The effect of nano-confinement on hydrogen uptake in metallic superlattices

Sammanfattning: The absorption of hydrogen is exothermic in vanadium whereas it is endothermic in iron and chromium. Investigations of the hydrogen uptake within Fe/V(001) and Cr/V(001) superlattices allow therefore a detailed exploration of finite size effects and the influence of boundaries on hydrogen absorption. Fe/V(001) and Cr/V(001) superlattices can be grown as single crystal structures with a small mosaic spread, as determined by X-ray reflectometry and diffraction. Furthermore when the thickness ratio of the constituents is kept constant the crystal quality can be retained in the range from a few up to 40 monolayer repeat distances (Λ).

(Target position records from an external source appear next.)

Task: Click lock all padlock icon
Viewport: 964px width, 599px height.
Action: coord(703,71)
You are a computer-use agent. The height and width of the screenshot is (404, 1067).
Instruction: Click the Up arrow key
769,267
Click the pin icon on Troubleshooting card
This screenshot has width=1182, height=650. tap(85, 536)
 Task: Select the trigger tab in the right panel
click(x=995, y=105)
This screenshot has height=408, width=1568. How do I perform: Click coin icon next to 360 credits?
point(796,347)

Neutron reflectometry was used to simultaneously determine the volume expansion and concentration of hydrogen in the vanadium layers. Large differences are found in the expansion of Fe/V(001) and Cr/V(001) superlattices, in good agreement with density functional theory (DFT) calculations. The findings are consistent with tetrahedral and octahedral site occupancy in Cr/V(001) and Fe/V(001) superlattices, respectively. Full fitting of the reflectivity pattern is required to obtainan accurate measure of expansion if the number of repeats is small. Under these conditions, the shift of the first order superlattice peak can be an inaccurate measure of the volume changes. By using a specially designed neutron scattering chamber, allowing simultaneous neutron and optical transmission measurements, it is found that the optical transmission scales linearly with hydrogen concentration. By comparing the experimental results to ab-initio DFT calculations, it is shown that optical transmission scales with electron density changes in the samples, explaining the linearity with concentration. This change is dominated by the hydrogen induced expansion of the lattices and depends therefore strongly on the site occupancy of the hydrogen. Finally, X-ray diffraction was used to address the local strain fields and the α to β phase transition, typically observed in bulk vanadium. Below 448 K the results are consistent with an α to β phase co-existence, separated along the surface normal of the samples.